The many problems with the warm soup model have motivated the development of many other abiogenesis models. One is the cold temperature model that is gaining in acceptance as the flaws of the hot model become more obvious. As Vogel notes, many researchers still
argue that the first cells arose in the scalding waters of hot springs or geothermal vents, while a small but prominent band of holdouts insists on cool pools or even cold oceans. With no fossils to go by, the argument has circled a variety of indirect clues ... But now ... comes good news from the cold camp: Evidence from the genes of living organisms suggests that the cell that gave rise to all of todays life-forms was ill-suited for extremely hot conditions (Vogel, 1999, p. 155).
Based on a geochemical assessment, Thaxton, Bradley, and Olsen (1984 p. 66) concluded that in the atmosphere the many destructive interactions would have so vastly diminished, if not altogether consumed, essential precursor chemicals, that chemical evolution rates would have been negligible in the various water basins on the primitive earth. They concluded that the soup would have been far too diluted for direct polymerization to occur. Even local ponds where some concentrating of soup ingredients may have occurred would have met with the same problem.
Furthermore, no geological evidence indicates an organic soup, even a small organic pond, ever existed on this planet. It is becoming clear that however life began on earth, the usually conceived notion that life emerged from an oceanic soup of organic chemicals is a most implausible hypothesis. We may therefore with fairness call this scenario the myth of the prebiotic soup (Thaxton, Bradley, and Olsen, 1984, p. 66).
It also is theorized that life must have begun in clay because the clay-life explanation explains several problems not explained by the primordial soup theory. Graham Cairns-Smith of the University of Scotland first proposed the clay-life theory about 40 years ago, and many scientists have since come to believe that life on earth must have began from clay rather than in the the warm little pond as proposed by Darwin. The clay-life theory holds that an accumulation of chemicals produced in clay by the sun eventually led to the hypothetical self-replicating molecules that evolved into cells and then eventually into all life forms on earth today.

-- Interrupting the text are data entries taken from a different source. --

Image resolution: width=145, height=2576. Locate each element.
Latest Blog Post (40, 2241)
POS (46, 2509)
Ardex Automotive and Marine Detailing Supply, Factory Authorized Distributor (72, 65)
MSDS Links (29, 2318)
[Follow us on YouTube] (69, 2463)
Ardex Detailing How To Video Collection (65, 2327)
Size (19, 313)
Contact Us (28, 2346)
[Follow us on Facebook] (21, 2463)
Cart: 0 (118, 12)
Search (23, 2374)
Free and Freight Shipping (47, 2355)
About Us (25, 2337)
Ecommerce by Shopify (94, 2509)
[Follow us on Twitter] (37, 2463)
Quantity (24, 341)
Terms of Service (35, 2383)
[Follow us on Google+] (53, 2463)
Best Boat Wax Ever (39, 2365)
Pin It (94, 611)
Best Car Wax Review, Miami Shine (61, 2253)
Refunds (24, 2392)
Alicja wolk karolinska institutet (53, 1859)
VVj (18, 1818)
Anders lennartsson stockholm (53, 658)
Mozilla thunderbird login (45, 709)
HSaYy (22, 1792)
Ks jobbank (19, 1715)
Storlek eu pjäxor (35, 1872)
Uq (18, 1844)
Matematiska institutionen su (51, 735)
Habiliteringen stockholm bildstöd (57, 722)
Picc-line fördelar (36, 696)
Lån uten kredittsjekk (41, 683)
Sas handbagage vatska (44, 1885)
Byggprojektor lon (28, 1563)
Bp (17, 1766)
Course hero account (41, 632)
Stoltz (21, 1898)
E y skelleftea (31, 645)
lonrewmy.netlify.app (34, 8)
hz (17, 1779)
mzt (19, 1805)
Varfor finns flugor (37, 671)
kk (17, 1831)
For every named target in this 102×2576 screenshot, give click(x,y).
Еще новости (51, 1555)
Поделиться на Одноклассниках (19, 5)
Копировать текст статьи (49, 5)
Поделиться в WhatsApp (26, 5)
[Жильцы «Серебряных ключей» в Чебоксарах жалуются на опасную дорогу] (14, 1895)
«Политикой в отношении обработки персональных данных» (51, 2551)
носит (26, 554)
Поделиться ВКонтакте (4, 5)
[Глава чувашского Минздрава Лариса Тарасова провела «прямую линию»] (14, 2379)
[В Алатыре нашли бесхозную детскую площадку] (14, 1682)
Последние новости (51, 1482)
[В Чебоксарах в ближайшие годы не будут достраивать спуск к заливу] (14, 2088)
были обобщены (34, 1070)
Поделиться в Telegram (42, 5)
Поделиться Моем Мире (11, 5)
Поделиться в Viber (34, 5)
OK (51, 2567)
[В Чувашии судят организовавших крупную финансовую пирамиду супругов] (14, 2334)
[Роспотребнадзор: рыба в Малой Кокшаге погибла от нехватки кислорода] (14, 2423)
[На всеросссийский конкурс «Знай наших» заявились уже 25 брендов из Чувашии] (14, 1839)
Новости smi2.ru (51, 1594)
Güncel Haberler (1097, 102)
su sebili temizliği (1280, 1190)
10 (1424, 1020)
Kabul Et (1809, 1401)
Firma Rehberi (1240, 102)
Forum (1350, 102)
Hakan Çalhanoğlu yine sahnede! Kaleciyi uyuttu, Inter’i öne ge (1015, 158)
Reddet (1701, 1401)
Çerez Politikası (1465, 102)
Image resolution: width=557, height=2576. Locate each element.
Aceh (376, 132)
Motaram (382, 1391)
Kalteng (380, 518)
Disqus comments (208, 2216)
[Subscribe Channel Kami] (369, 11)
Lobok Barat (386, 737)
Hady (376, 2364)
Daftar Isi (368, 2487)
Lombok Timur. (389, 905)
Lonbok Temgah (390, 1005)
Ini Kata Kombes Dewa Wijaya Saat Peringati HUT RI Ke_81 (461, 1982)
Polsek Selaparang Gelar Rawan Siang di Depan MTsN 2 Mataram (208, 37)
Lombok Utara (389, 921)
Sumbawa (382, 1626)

The theory argues that only clay has the two essential properties necessary for life: the capacity to both store and transfer energy. Furthermore, because some clay components have the ability to act as catalysts, clay is capable of some of the same lifelike attributes as those exhibited by enzymes. Additionally the mineral structure of certain clays are almost as intricate as some organic molecules. However, the clay theory suffered from its own set of problems, and as a result has been discarded by most theorists. At the very least, the Stanley Miller experiments proved that amino acids can be formed under certain conditions. The clay theory has yet to achieve even this much. As a result, Millers experiments continue to be cited because no other viable source exists for the production of amino acids. Now, the hot thermal vent theory is being discussed once again by many as an alternative although, as noted above, it too suffers from potentially lethal problems.